Both SNP arrays and NGS platforms have potential strengths and weaknesses. SNPs are a genotyping array that can detect uniparental disomic, identify the parental origin of chromosome abnormalities and detect triploid [28]. NGS can screen approximately 1 Mb of deletions or duplications in chromosomes and have high sensitivity to detect low level of mosaicism. Hence, NGS would find more abnormality than other methods and improve the implantation. Tan compared the NGS to SNP array in PGT-A. Results showed that NGS was able to detect some segmental imbalances that may be omitted by SNP array. So that the potential risks of false-negative results can be avoided by the NGS. Although the clinical outcome measures of the NGS cycles were the same as SNP array, it seems that the implantation and clinical pregnancy rate in NGS were higher than the rate in SNP array [21].

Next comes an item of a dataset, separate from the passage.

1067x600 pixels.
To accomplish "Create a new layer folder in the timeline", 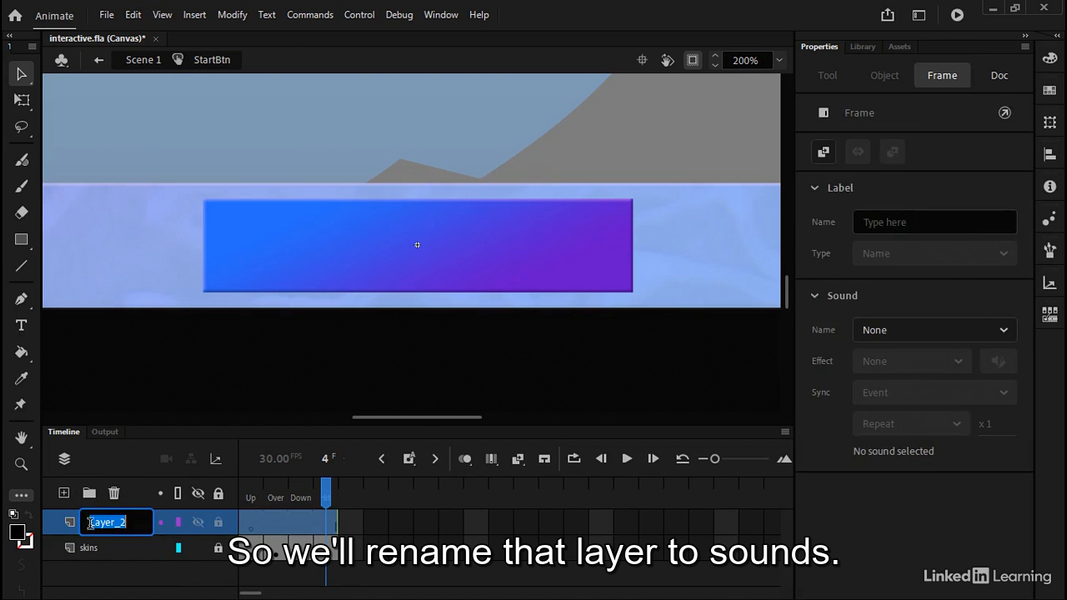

In this study, according to the NGS and SNP array result, 23 blastocysts were transferred into the uterus with single blastocyst, and 22 were implanted and developed. The karyotype was normal in the abortion villus or the blood from the newborns. This indicates the accuracy of NGS and SNP array in the PGT. It illustrates that NGS is applicable for the genetically high-risk populations, such as carriers of Robertsonian translocations and reciprocal translocations. However, three mosaic embryos could be detected by NGS, but failed to be confirmed by SNP array. Therefore, with the detection by NGS, embryos with mosaic abnormalities can be selected and will not be used for transfer, this avoids the abortion or newborns with prenatal abnormality caused by embryos with mosaic abnormalities which could not be detected by SNP. In our previous study, some embryos were classified as mosaic in the original analysis by NGS were re-classified as chromosomally balanced after whole blastocyst sequencing. Hence, to maximize the number of embryos available for PGT-SR/A patients, we suggest that embryos with mosaic non-SR chromosomal rearrangement should be stored and considered for transfer after appropriate counseling [29].

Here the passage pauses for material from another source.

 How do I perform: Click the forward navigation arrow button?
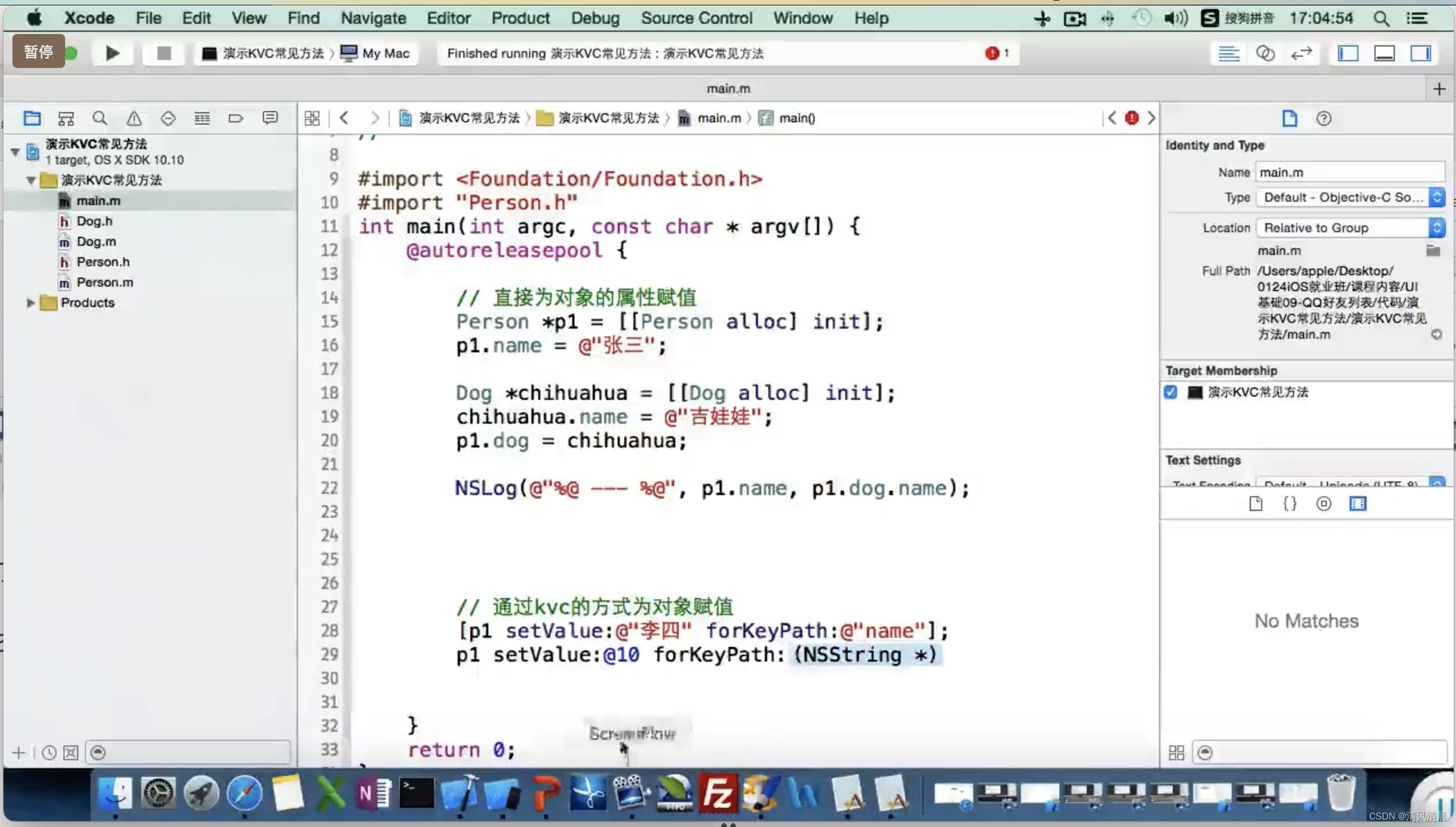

There are some limitations in this study. Firstly, there were relatively few mosaic blastocysts in this research, we need more samples for better understanding the embryos with mosaic results. Secondly, all samples in the second part were normal. It could be much better to compare these methods using both normal and abnormal embryos.

Conclusion

In conclusion, the results achieved in this study demonstrate the reliability of the NGS-based protocol for the detection of chromosome status in embryos and it also able to detect mosaicism sensitively.

Declarations

Funding: This study was supported by institutional funding of Youth medicine research and development program for Reproductive Medicine from Chinese Medical Association (17020150684, Dr.Ou), Health Science and technology project of Guangzhou (20201A011029, Dr.Ou).

Conflict of Interest: The authors declare that they have no competing interests.

Ethics approval: This study was approved by the Reproductive Medical Ethics Committee of Guangzhou Women and Children’s Hospital.

Consent to participate: Written informed consent was obtained from all individual participants included in the study.

Consent for publication: Additional informed consent was obtained from all individual participants for whom identifying information is included in this article.